Malta, a beautiful island community with an incredibly diverse cultural milieu. Strategically positioned in the very centre of the Mediterranean, it has always attracted visitors, traders, immigrants — and conquerors. Maltese is the only Semitic language in Europe, a remnant of both its Arabic / Northern African and Sicilian influences. It also has a long relationship and shared religion with nearby Italy, and has been variously ruled by Greeks, Phoenicians, Carthagenians, Romans, Arabs, Normans, Aragonese, French, and British.
Malta has been independent since 1964, with a parliamentary system; the country adopted a policy of neutrality in 1980. An EU member since 2004, it held presidency in 2017; its capital of Valletta was European capital of culture in 2018. Despite its complex history of successive rulers and their varied cultural influences, Malta today maintains a strong European focus.
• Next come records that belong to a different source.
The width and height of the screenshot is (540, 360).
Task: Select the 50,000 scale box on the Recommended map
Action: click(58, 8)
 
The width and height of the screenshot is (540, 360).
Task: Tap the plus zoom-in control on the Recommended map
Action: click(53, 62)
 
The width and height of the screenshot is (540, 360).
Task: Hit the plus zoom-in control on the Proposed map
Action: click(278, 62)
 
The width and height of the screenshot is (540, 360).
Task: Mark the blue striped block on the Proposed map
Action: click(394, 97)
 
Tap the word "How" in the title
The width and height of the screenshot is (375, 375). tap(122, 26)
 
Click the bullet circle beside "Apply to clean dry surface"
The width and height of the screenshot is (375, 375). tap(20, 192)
Malta has as its state religion Roman Catholism, with 93.9% of the population identifying as such. Considered an Apostolic See, with a chivalric lay order unique to this island nation — the Sovereign Military Order of Malta, or Knights of Malta — the religion remains a defining cultural feature.
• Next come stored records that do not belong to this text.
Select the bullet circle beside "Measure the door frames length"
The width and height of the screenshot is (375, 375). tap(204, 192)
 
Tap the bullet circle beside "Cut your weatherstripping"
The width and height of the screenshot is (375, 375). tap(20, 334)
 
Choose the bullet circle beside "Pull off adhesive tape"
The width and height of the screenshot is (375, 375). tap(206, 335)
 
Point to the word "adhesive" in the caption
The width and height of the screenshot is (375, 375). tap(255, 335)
A history of multiple conquerors also means a history of trauma, and Malta is no exception. The last such before independence was British rule, from which Malta retains its parliamentary system of governance and English as a second official language. The island society also retains scars, as portrayed in the Sette Giugno monument and annual observance of the same name / date: a 1919 event in which British soldiers shot into a crowd, sparking riots that ultimately became a movement for independence.
Malta’s diverse history has also resulted in stunning and architecture with varied influences. Valletta, the current capital, is well known for same; Mdina, the former capital now largely abandoned, is a stunningly intact medieval city of great beauty. Founded as “Maleth” by Phoenicians in the 8th century, renamed “Melite” by Romans, it was Arabs who gave its current name; it lost capital status in 1530 but was a centre for nobility long after.
Landed aristocracy wielded power in Malta for many centuries, despite the island’s changing hands from one ruler to the next. A peerage system was established by 1283, with a fiefdom set up by the reigning Sicilian monarchy. The whole of Malta was ceded to the Order of St John, the so-called Knights of Malta, in 1530. Nobility, complete with titles, remains in Maltese society even today.
Order and civility, holdovers from Knights of Malta and recent British rule, remain key values — along with a general conservatism — in Maltese society today.
One of the major disruptions today to the conservative Maltese way of life is the tremendous influx of migrants and refugees. That same geographic positioning that has made the island so attractive to traders and conquerors throughout history has also made it a primary destination for those forced to leave their homelands, and Malta struggles to manage this enormous influx of newcomers. Their history has taught them to expect ‘invasions’ — at the same time as it has made them wary of outsiders.